You know, I don't recall a single word said about practical driving ethics in high school driver's ed.  I've heard that a lot of that gets taught in the driving classes judges sentence drunks and speeders to take - but I'd say it was a profound mistake to leave that off for only the problem cases who got caught.  Regular people going about their otherwise legal lives are out there changings three lanes at once -and a million other reckless things- and endangering everyone else on the road every day.  -Some preemptive instruction to the kids might help a little...
Title: Re: Car wrecks and trauma
Post by: Dio on April 04, 2016, 12:37:44 AM
It's appalling beyond words, isn't it, that anyone over the age of eighteen doesn't comprehend that there's a social contract in the very dangerous enterprise of piloting north of a ton of metal at high velocities where you should try to be no one else doing the same's problem.

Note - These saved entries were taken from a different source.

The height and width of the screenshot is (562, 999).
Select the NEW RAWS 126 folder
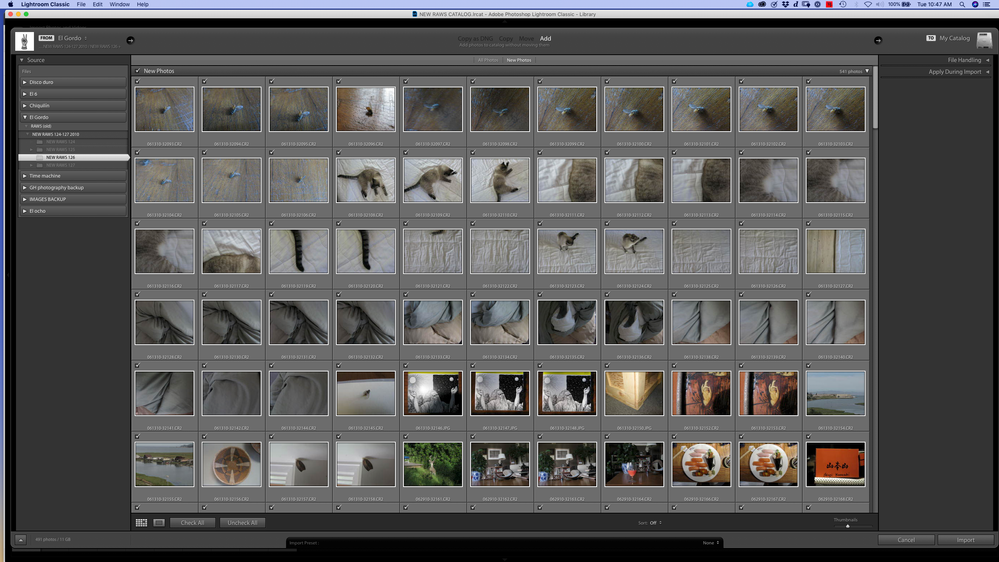(60, 158)
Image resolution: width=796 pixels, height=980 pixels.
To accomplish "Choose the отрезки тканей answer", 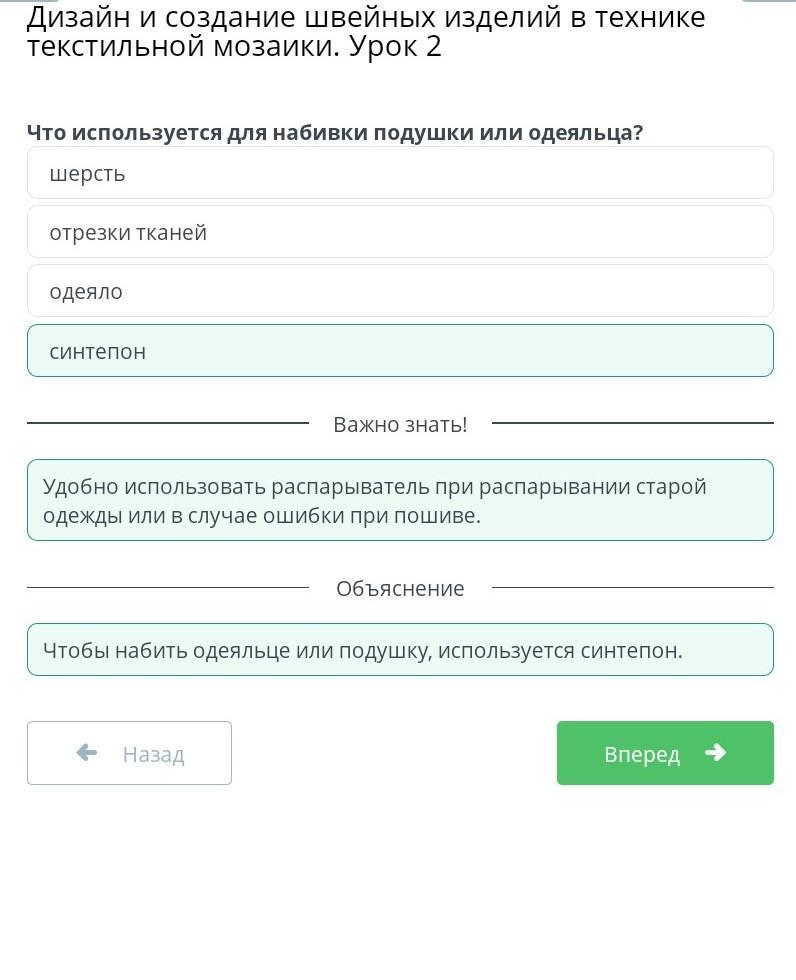I will [x=400, y=232].
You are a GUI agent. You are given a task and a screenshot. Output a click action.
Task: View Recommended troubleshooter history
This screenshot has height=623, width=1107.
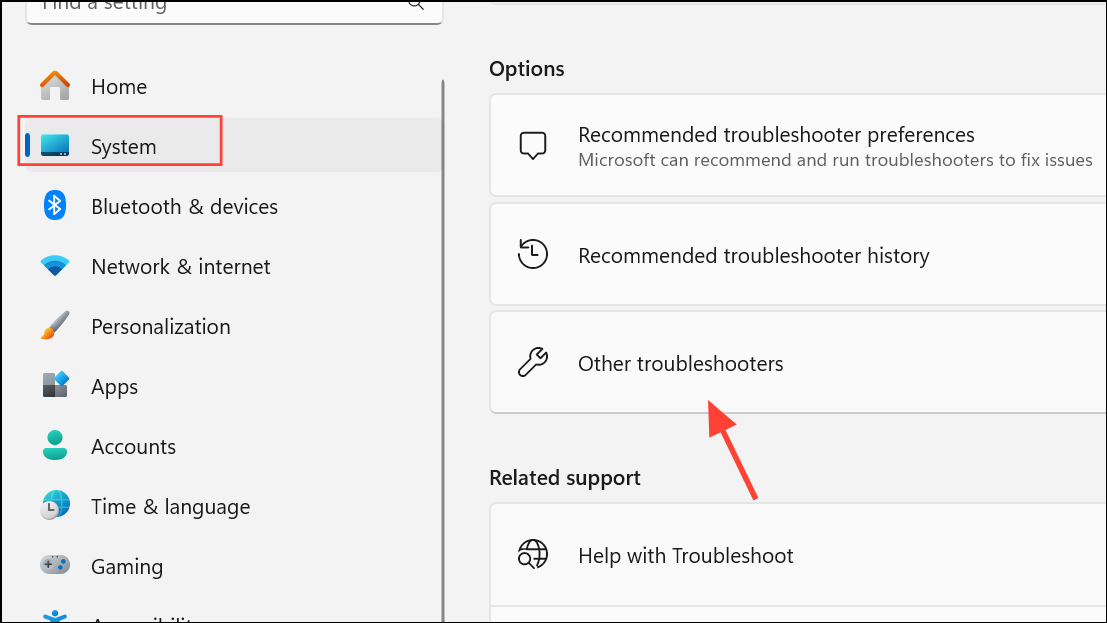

You know, I don't recall a single word said about practical driving ethics in high school driver's ed.  I've heard that a lot of that gets taught in the driving classes judges sentence drunks and speeders to take - but I'd say it was a profound mistake to leave that off for only the problem cases who got caught.  Regular people going about their otherwise legal lives are out there changings three lanes at once -and a million other reckless things- and endangering everyone else on the road every day.  -Some preemptive instruction to the kids might help a little...
The concept of prevention rarely enters the public conscious because it requires extensive planning to implent on a large. The content of the preventive measure might cause some people to think that the class forces a certain ethical and moral viewpoint upon the "minor." The whole seperation of major religious and social ethics in government stems from the establishment clause of the United States Constitution. The clause prohibits the excessive entanglement of government and religion through the application of a Lemon test. The origin of many people's ethical viewpoints comes from a combination of experience and enviroment. The enviroment of a person includes religious upbringing and the events that follow the religion.
Title: Re: Car wrecks and trauma
Post by: Buster's Uncle on April 04, 2016, 12:46:35 AM
Yeah.

I don't know where/how to look up the sort of thing they teach drunk drivers in those classes, but I don't think it's a First Amendment issue by any stretch of the imagination.
Title: Re: Car wrecks and trauma
Post by: Rusty Edge on April 04, 2016, 03:31:00 AM
Good point about the driving ethics.

Speaking of my own driving, a lot of times I'm lost in thought, or too preoccupied watching for deer/children/texting drivers/speed traps/pot holes/drunks, etc. ahead of me that I forget to check my mirrors often enough.
Title: Re: Car wrecks and trauma
Post by: Buster's Uncle on April 04, 2016, 03:38:03 AM
I just know that more than once, I've been talking about the wisdom of slowing down before stoplights to try to hit the intersection rolling, or how speeding doesn't even pay off much except on long drives, and someone accused me of having taken one of those drunk driving classes.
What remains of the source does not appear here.